My main audio concern now is how to remove electric/digital noise from the audio signal pass band circuit in a cd player, without altered the main characteristics of the player; mainly because I have some respect for the guy’s knowledge that had project and thought the player electric and mechanical design.
All hi-end cd players have all kind of the best mechanical/electromagnetic/analogue/digital noise filters.
Filtering noise give us the musical clarity most hi-end cd players have.
More clarity give us more detail, more 3D sound image and depth, more definition in all sound spectrum, more dynamics…in two words, I mean four

– more music & more fun.
As we all know, in a cd player we have all kind of noise interference with the audio sign pass:
Electric current noises from the main current and power supplies.
Electromagnetic noises from transformers and electric wires.
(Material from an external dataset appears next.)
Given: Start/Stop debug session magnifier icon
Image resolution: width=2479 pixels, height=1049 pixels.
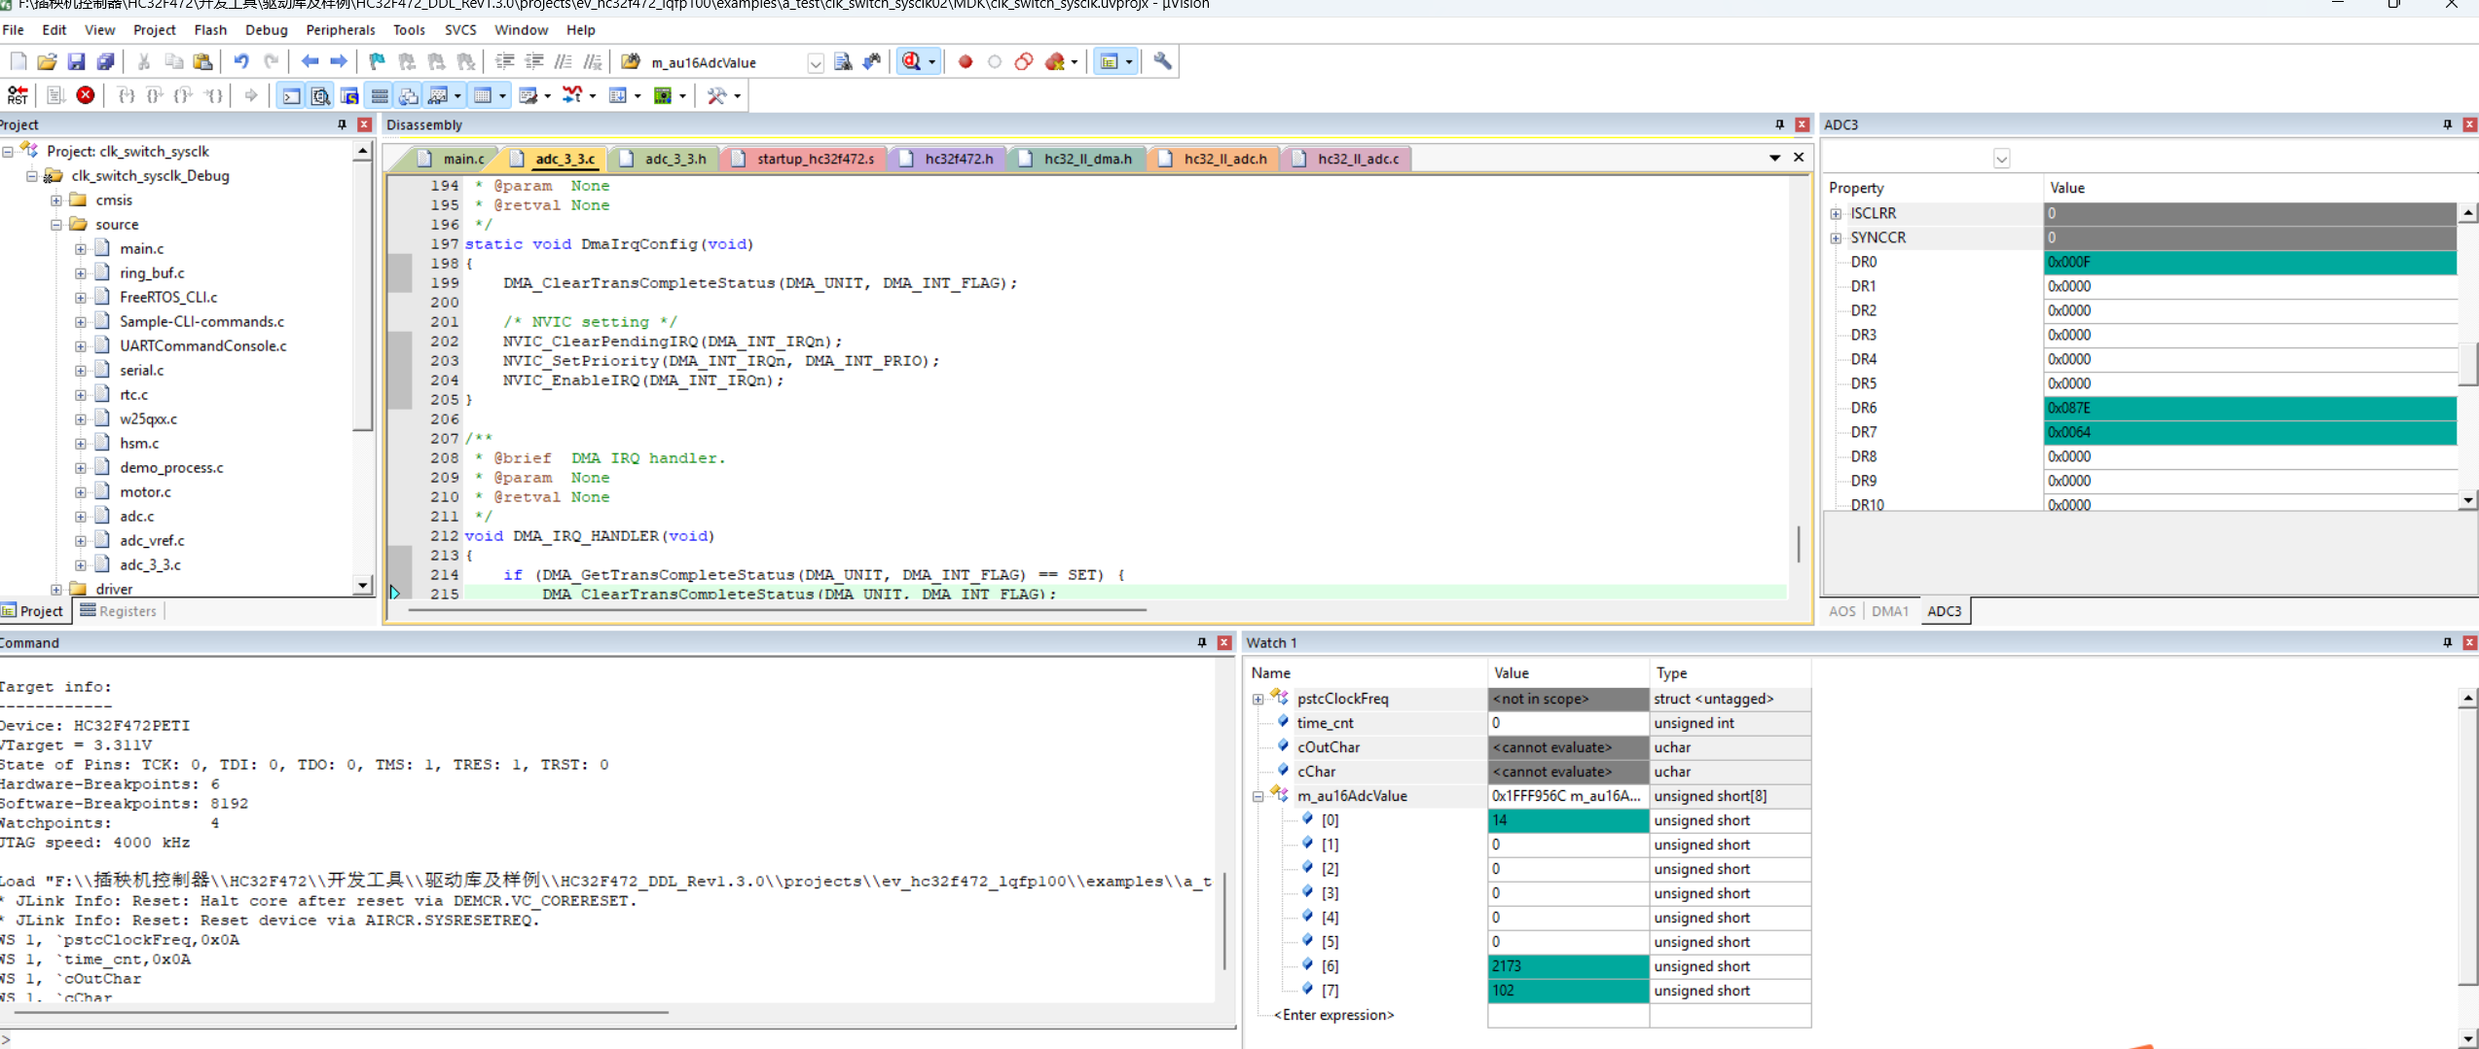Looking at the screenshot, I should (x=911, y=62).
Mechanical noises from cdp transport and digital noises from upsampling, opamps even from anti-alias filtering components…
In simple terms this
"caps idea" is just to do some filtering with the less expense of time and money.
What capacitors do?
In simple terms caps store charge. But, not only that. Also they provide to circuits the amount of output voltage with the low ESR possible, acting also has filters to almost every component in an electronic circuit.
There are lots of caps with lots of characteristics on the market….so, the idea is to put some of them with specific characteristics in the “main noise points” of the electronic cd player circuit to reduce some of the noise.
To be honest, I’ve done that in all my cd players and the results are great.
Nowadays there are a lot of cd players upgrades out there. Better clocks for jitter correction, over and non sampling dacs, wider and faster opamps, a lot of digital/analogue filtering devises, but that costs time and money and imho it’s better to buy a new cdp than completely change the cd player sonic signature.
What's your opinions about this? Anyone tried this before?